Automated Feature Engineering and Selection in Python PyConDE & PyData Berlin 2019

Automated Feature Engineering and Selection in Python

Careful feature engineering and selection can be just as important as choosing the right ML model & hyperparameters. I will present several options for automating the feature engineering and selection process with a focus on the autofeat library.

While there already exist several libraries for automatically selecting the best ML model and its hyperparameters for a prediction task, feature engineering is still mostly a manual task. I will present different options for automating the feature engineering and selection process in Python with a focus on the open source autofeat library, which provides a scikit-learn style linear regression model with automated feature engineering and selection capabilities.

Complex non-linear machine learning models such as neural networks are in practice often difficult to train and even harder to explain to non-statisticians, who require transparent analysis results as a basis for important business decisions. While linear models are efficient and intuitive, they generally provide lower prediction accuracies.
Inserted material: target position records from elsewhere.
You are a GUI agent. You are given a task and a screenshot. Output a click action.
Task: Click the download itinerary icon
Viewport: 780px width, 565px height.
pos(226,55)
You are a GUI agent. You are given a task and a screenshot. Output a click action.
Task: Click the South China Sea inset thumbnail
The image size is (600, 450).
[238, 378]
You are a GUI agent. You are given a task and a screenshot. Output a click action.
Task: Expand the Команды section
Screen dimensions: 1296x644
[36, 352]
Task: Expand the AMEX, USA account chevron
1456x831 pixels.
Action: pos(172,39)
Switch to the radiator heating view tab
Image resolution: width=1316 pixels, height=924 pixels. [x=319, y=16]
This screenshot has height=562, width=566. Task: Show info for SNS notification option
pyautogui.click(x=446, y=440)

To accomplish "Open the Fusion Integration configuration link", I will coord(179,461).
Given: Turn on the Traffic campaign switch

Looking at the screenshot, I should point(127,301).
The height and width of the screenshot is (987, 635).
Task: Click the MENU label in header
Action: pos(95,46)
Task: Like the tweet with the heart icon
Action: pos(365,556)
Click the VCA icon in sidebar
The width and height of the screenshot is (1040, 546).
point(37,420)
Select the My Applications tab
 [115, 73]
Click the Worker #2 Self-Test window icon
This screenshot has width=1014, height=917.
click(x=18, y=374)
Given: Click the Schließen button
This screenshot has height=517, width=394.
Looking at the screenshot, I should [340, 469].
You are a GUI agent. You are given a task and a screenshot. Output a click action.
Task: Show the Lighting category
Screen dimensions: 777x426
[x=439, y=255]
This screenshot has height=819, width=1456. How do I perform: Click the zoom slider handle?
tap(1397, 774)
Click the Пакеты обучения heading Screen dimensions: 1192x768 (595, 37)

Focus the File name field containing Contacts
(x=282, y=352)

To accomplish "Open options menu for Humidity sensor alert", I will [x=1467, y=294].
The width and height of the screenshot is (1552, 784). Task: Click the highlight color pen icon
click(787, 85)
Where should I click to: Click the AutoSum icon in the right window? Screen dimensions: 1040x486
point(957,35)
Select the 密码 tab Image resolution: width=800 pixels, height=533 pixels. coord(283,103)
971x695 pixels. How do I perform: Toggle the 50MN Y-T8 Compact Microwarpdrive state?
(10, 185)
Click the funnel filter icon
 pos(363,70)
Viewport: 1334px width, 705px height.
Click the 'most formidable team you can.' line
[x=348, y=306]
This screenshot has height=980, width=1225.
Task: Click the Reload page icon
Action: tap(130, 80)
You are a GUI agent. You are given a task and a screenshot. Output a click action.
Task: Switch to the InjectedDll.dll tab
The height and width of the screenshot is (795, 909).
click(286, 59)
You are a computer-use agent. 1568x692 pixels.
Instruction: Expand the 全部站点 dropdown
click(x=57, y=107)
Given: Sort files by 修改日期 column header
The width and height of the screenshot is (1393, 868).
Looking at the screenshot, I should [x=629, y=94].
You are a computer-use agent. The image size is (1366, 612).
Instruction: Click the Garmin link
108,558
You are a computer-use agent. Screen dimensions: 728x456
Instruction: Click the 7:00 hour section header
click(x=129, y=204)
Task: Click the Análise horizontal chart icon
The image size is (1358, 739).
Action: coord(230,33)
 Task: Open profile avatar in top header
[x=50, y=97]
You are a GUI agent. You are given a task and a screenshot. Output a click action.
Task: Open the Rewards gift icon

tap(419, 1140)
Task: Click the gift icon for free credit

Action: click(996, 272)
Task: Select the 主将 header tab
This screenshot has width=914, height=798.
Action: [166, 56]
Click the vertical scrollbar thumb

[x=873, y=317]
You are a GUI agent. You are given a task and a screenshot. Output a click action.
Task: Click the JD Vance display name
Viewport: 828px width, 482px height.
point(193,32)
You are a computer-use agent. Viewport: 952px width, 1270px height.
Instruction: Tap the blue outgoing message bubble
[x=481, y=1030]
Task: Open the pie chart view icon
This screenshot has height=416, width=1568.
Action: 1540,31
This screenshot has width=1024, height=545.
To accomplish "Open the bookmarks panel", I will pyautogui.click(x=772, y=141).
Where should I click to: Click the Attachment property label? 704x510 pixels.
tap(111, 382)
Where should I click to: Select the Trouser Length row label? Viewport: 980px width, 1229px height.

The autofeat library provides a multi-step feature engineering and selection process, where first a large pool of non-linear features is generated, from which then a small and robust set of meaningful features is selected, which improve the prediction accuracy of a linear model while retaining its interpretability.

Domain Expertise: some Public link to supporting material:

https://github.com/cod3licious/autofeat

Abstract as a tweet:

Automated feature engineering and selection in Python with the autofeat library.

Domains: Data Science, Machine Learning, Science, Data Engineering, Statistics Python Skill Level: basic

Franziska Horn

Franzi has several years of experience tackling machine learning problems in both research and application contexts. She has specialised in natural language processing, representation learning, and data visualisation. She holds a BSc in cognitive science, a MSc in computer science, and is currently completing her PhD in machine learning, while also working as a freelance data science consultant.